A lot of sites state Reddit has 1.6B monthly active users, but really that number is monthly site visits. From what I can find it's more like 400M monthly active users.
Reddit is still a behemoth compared to Lemmy, which has 1.5M accounts but only 70k active users last month.
I recognize this as well. Mostly I want to know that discussions are being had about a front page sort, and what those discussions might be like.
Even without the Reddit user count, I think the sorting should be better.
I hide every post after reading them, it's the only way I can have a feed without having old stuff popping up.
Until it's posted on the same community on a different instance. Ugh.
How do I do that?
I'm using vger.app
You just swipe all the way to the left to hide posts
I've switched from All to Subscriptions only, and I'm getting some really wonky Hot posts. The first ~20 posts are fine, but after that, it starts serving me reeeally old content. (Reproduced in multple apps, so it's not just Memmy).
I had stuff in my feed jump from a few hours old to then showing things that haven't had a comment in TWO YEARS back to showing content from a few days ago.
There has to be a bug somewhere in Lemmy's API in regards to what posts are returned.
Edit: I just checked your screenshot. You're showing the same kind of thing I see.
Happening for me too, and I know many others, as sometimes the old posts will have new comments lol
Even on All I'm seeing the same thing with Hot.
The worst part is that it'd be so easy, too. Give me something with more than 10 comments that has more engagement than 10 comments/hour and we good.
While I’m sure it’s more difficult than it sounds, I like the idea of creating a user created sort/filter feature. Just plug in the parameters you want to sort/filter on (total comments, comments in the last hour, total votes, etc), and save it.
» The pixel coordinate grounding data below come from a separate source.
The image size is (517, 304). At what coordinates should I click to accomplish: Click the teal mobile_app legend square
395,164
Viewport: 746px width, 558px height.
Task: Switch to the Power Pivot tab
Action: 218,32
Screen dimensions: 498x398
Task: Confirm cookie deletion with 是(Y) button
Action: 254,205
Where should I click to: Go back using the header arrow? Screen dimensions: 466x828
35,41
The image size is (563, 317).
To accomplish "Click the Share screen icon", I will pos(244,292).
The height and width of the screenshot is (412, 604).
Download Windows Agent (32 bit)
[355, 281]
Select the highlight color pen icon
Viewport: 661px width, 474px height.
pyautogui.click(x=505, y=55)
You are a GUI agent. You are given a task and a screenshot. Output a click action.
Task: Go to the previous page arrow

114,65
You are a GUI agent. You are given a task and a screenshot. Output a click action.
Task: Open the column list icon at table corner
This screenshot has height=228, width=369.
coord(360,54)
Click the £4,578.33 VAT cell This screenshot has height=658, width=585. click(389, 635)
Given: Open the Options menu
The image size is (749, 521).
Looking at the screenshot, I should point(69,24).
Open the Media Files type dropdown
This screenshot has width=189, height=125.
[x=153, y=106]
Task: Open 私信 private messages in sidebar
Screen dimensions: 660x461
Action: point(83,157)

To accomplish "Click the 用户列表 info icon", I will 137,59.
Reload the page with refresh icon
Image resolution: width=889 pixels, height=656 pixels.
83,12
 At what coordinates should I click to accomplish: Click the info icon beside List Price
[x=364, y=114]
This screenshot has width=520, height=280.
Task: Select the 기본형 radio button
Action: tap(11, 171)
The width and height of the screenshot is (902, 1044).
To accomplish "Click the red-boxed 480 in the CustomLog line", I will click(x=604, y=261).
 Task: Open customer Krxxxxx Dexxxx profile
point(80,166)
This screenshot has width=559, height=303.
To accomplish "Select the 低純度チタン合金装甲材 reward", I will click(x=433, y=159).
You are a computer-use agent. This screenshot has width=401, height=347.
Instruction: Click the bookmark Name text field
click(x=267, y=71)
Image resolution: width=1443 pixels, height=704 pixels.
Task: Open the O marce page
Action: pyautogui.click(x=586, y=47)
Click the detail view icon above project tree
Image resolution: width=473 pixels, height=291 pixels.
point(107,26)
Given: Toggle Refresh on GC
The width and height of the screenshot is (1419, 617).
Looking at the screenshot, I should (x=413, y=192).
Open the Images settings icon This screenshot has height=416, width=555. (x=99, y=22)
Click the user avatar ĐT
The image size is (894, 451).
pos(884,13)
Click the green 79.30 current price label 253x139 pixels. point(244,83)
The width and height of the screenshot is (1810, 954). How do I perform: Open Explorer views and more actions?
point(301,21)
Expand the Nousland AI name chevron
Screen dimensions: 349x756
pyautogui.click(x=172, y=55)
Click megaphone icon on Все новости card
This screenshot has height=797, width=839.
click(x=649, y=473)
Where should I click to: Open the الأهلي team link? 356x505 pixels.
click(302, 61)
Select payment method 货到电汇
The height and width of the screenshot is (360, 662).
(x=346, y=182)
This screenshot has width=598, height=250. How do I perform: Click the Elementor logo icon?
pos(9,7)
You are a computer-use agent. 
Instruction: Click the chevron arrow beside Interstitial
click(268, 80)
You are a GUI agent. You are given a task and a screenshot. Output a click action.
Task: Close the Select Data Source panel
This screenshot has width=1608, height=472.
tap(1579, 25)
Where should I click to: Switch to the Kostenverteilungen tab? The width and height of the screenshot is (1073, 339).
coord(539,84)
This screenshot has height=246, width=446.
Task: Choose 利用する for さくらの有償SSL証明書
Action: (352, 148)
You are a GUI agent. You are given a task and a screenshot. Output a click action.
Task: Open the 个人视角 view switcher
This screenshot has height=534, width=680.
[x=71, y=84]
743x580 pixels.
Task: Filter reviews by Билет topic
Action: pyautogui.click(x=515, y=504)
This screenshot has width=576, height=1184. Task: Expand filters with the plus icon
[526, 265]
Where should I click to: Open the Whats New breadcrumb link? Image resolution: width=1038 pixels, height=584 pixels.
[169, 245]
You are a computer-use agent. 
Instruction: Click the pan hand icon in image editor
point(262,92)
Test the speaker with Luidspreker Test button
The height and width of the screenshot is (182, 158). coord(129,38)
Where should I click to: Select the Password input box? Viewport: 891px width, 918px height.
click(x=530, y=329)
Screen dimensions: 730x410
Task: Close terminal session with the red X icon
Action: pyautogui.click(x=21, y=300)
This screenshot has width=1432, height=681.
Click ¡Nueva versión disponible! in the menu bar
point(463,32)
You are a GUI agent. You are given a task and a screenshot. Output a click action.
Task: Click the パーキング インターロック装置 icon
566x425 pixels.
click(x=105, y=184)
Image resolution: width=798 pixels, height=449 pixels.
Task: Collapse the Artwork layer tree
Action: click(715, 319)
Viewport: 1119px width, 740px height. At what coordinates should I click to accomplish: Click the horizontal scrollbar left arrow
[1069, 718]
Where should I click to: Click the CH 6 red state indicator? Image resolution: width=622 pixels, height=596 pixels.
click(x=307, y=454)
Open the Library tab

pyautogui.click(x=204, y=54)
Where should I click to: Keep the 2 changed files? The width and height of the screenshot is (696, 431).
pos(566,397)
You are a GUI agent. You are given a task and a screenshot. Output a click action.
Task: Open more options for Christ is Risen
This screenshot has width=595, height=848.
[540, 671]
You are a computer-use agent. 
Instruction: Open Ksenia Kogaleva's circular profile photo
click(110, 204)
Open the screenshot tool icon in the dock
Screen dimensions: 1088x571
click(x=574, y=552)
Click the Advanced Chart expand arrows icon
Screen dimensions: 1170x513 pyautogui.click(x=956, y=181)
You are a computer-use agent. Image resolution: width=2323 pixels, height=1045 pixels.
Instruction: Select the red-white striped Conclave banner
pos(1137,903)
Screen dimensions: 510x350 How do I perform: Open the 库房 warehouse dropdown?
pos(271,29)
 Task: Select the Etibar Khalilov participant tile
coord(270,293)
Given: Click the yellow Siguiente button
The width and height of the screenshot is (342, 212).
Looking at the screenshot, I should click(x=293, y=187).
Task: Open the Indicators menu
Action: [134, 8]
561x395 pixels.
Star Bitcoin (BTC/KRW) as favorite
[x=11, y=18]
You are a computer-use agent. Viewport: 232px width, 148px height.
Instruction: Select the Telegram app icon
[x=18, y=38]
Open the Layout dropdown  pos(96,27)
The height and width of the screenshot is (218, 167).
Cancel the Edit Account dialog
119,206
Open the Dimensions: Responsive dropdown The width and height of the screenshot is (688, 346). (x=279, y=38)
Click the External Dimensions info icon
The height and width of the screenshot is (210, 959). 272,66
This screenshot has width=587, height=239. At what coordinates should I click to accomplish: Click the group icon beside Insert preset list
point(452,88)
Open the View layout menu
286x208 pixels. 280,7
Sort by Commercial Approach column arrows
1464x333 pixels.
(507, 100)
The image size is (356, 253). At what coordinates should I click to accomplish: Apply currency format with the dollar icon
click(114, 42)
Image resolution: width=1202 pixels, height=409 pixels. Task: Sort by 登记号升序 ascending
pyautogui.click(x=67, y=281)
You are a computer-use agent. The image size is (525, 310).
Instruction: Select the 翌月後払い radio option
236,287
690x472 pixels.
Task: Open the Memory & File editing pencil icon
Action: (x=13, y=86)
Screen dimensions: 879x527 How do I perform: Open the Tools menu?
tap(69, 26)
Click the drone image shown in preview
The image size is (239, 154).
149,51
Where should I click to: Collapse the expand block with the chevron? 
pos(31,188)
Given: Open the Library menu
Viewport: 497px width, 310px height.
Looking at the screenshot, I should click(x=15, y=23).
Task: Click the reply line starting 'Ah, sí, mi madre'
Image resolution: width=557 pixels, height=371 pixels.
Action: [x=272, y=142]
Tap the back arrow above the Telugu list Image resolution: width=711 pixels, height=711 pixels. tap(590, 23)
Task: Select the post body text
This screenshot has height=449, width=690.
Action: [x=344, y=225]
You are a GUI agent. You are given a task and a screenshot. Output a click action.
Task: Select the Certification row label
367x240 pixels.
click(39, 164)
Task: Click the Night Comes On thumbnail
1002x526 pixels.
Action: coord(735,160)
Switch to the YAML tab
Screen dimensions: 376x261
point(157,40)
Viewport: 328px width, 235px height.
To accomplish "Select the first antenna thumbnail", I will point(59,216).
I imagine users would share sorts that would eventually become popular on their own and get added as a default.
I don't have a problem with these sort options per se, but they do need some refinement. Basically, they need to age out sooner. Three-week-old posts are not "hot."
People actually read r/all? I always just kept to my subscribed communities…
I hear that a lot, but it was the best way to see what’s going on all around Reddit. And when I got bored of that, I’d do the top hourly of r/all. That was much more hit and miss, but it was more fun to comment on those posts.
What would be really cool is a quick personalization algorithm. Call it MySort or something. When you subscribe to a community be able to add it to your MySort by "See All" "See Top" "See Less" "See All by this user in this community" "See All with this keyword"
I sort subscribed by Hot and all by TopDay (visit once per day to find new communities). works fine for me.
I am a pretty big fan of new comments as a default sort.
Top day or 12 hours for a rough daily digest.
And new for well…new.
Can only agree with you! But hopefully it’ll come in due time. More people will help as well.
I almost feel like “New” is the best option personally in terms of seeing better stuff, though it’s kind of hit or miss on how relevant it is.